Heritage Trail, ice canyon. Gets cold.

  • Toe warmers and hand warmers can save your butt. Have at least one package of each, even if you don’t think its going to get that cold. If you have porgies you can just leave the hand warmers loose in them to warm up the whole poagie…. might need two per side though.

  • Poagies can be a good place to store food. Keeps it a little warmer, and its right at your finger tips.

  • I like to run just a very small (3AAA battery) headlamp velcro-ed to my helmet. I usually just run it on low, the snow reflects a lot of light, so this is all I need on the Heritage Trail. Its small and compact and easy to pack. And it allows you to be able to see where you are looking, such as into your bag to get more food/clothes out. Michael uses two brighter lights mounted just above his wheel. Pick your poison.

  • Nipple chaffing is a likely situation. Pack 2 large band-aids in your kit. Apply them as soon as you start to feel chafing… or else.

  • Along those lines, shammy cream is your friend. My favorite is Bag Balm… it can last the whole ride.
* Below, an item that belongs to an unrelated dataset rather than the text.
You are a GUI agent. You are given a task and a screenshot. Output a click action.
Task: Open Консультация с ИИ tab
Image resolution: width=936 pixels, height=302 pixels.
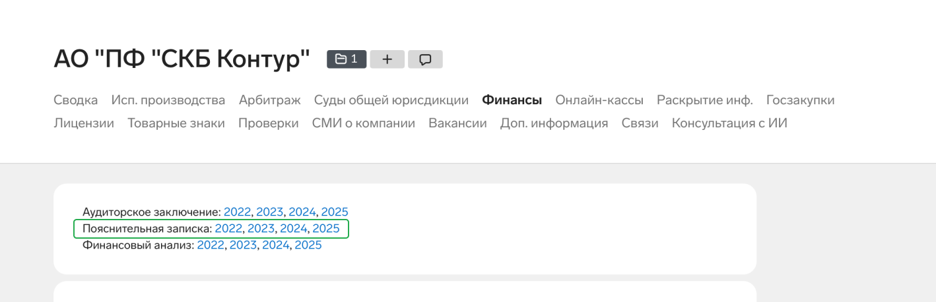click(x=729, y=123)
  • As always, give your bike a thorough once-over 2-4 days before the race. Give the drive train a very thoroughly cleaning and re-lubing, with a lubricant that you think will be able to withstand the conditions for the extent of the race. I like Pedro’s Syn-Lube. Usually a wet lube is a good choice, but pick one that does not get thick at cold temperatures. Clean the bike thoroughly and look for anything that’s not as it should. Don’t worry too much about minor wear issues (its better to avoid making any substantial changes to your bike right before the race if you can) but if you find any serious problems you can’t fix, run into the shop screaming and panicking: “I have a huge race on Sunday! HELP!”